Task to carry out: Starting with the line containing "has height=572, width=635." and going on through the line containing "Given: Pick the 40 y-axis tick label", return the lines of the data below exactly, and only those.

Data section:
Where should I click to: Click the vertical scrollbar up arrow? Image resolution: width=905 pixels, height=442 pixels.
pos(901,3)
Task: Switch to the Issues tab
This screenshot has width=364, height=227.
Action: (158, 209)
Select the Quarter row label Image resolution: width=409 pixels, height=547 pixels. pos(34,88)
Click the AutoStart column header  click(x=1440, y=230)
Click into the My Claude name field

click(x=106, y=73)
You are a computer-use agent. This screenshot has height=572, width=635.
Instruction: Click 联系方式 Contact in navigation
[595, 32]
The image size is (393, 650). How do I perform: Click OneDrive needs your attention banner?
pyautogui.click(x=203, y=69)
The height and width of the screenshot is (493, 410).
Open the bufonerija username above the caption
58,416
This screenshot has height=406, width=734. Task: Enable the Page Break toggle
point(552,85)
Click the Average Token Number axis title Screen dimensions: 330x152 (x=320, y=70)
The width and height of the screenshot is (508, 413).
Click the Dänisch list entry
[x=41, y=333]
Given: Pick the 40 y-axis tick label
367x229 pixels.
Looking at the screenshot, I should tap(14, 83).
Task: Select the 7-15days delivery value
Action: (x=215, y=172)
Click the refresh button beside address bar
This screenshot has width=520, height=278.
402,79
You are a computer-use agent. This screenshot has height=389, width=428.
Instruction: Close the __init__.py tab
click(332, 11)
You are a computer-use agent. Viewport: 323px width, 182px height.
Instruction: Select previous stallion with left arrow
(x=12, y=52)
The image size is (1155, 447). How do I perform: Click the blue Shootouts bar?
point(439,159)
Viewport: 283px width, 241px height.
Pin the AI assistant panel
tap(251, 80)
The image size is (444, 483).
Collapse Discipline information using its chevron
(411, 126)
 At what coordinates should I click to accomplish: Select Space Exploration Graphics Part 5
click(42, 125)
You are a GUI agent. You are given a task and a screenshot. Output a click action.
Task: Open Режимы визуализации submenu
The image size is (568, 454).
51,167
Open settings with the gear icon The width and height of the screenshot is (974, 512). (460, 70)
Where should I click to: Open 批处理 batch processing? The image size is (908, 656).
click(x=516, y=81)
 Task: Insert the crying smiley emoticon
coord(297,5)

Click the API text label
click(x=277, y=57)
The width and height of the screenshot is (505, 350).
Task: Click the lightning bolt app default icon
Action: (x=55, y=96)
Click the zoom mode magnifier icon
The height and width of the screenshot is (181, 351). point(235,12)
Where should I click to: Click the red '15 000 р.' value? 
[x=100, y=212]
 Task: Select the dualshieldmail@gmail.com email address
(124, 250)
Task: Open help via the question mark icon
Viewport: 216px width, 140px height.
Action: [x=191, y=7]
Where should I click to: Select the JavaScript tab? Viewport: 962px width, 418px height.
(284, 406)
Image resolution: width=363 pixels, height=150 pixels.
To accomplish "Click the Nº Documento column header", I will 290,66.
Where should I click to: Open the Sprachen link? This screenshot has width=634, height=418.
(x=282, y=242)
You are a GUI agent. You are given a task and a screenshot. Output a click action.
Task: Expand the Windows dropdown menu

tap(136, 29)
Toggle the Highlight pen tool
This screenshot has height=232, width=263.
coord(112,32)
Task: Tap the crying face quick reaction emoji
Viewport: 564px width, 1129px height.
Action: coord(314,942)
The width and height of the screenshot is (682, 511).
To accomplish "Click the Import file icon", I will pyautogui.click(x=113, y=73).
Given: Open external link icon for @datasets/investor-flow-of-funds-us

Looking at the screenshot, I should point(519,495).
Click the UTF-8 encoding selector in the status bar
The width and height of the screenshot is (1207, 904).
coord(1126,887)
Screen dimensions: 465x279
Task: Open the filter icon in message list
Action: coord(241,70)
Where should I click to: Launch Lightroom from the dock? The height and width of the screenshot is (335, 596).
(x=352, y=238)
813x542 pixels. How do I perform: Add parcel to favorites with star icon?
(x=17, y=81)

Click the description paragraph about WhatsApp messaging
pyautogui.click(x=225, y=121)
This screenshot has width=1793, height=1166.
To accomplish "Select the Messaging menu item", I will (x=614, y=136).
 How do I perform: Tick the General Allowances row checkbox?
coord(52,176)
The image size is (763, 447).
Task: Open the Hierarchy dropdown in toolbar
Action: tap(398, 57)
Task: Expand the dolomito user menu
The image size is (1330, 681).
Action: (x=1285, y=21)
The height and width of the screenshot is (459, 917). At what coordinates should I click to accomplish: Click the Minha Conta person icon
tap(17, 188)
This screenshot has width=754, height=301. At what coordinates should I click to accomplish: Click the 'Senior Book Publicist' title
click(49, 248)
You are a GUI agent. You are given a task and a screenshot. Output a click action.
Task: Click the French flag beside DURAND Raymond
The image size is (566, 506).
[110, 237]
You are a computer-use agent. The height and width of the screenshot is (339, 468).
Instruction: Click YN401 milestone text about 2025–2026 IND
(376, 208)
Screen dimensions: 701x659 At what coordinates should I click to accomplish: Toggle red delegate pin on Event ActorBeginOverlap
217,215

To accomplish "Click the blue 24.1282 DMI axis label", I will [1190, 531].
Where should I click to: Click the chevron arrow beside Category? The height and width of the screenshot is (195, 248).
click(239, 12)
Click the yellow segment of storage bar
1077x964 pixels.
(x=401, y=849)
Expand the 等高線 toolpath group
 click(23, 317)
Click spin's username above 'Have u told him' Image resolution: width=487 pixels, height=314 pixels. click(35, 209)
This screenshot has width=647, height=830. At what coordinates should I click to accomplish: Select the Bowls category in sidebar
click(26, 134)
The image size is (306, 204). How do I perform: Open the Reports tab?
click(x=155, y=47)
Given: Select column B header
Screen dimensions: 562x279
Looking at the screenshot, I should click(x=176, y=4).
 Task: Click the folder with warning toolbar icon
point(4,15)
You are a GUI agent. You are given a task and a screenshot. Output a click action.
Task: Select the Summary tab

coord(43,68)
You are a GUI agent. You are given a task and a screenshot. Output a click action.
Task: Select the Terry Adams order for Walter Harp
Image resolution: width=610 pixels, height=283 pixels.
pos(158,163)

Written reply:
You are a computer-use agent. This screenshot has height=572, width=635.
Instruction: Click 联系方式 Contact in navigation
[595, 32]
The image size is (393, 650). How do I perform: Click OneDrive needs your attention banner?
pyautogui.click(x=203, y=69)
The height and width of the screenshot is (493, 410).
Open the bufonerija username above the caption
58,416
This screenshot has height=406, width=734. Task: Enable the Page Break toggle
point(552,85)
Click the Average Token Number axis title Screen dimensions: 330x152 (x=320, y=70)
The width and height of the screenshot is (508, 413).
Click the Dänisch list entry
[x=41, y=333]
Given: Pick the 40 y-axis tick label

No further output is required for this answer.